Could the lines from the line bearing "Task: Expand the Gebäudeelemente tree node" to the end of the records below be copied exactly, with the pictures left out and no other lines added?

"""

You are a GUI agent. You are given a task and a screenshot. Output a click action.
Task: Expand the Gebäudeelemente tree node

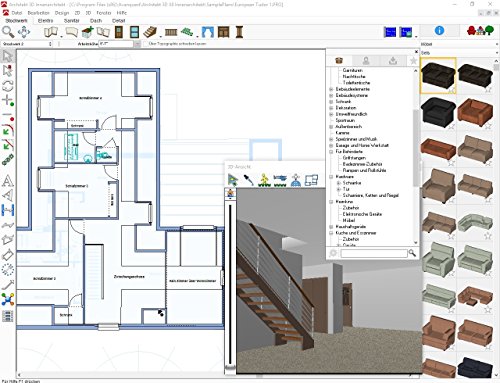click(331, 89)
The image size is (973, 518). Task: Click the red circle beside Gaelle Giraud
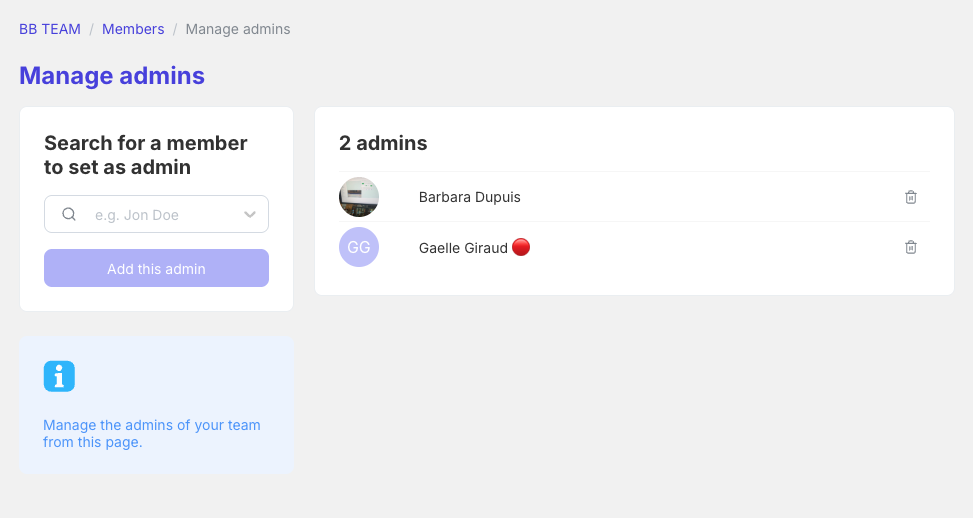click(521, 247)
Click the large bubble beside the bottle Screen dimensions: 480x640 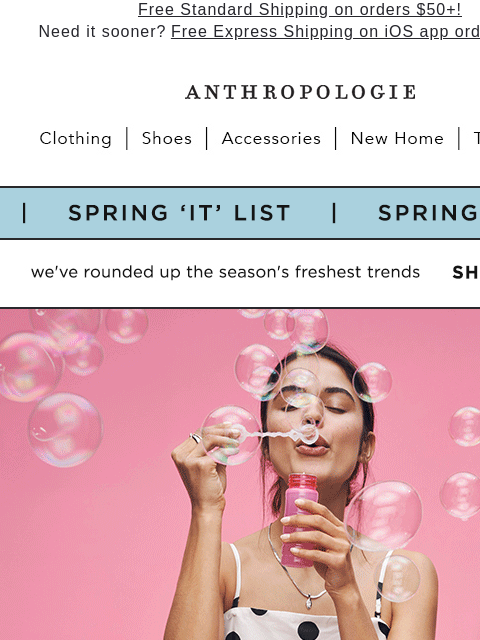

"""

Solution for this task:
Task: Expand the Gebäudeelemente tree node

click(331, 89)
The image size is (973, 518). Task: Click the red circle beside Gaelle Giraud
click(521, 247)
Click the large bubble beside the bottle Screen dimensions: 480x640 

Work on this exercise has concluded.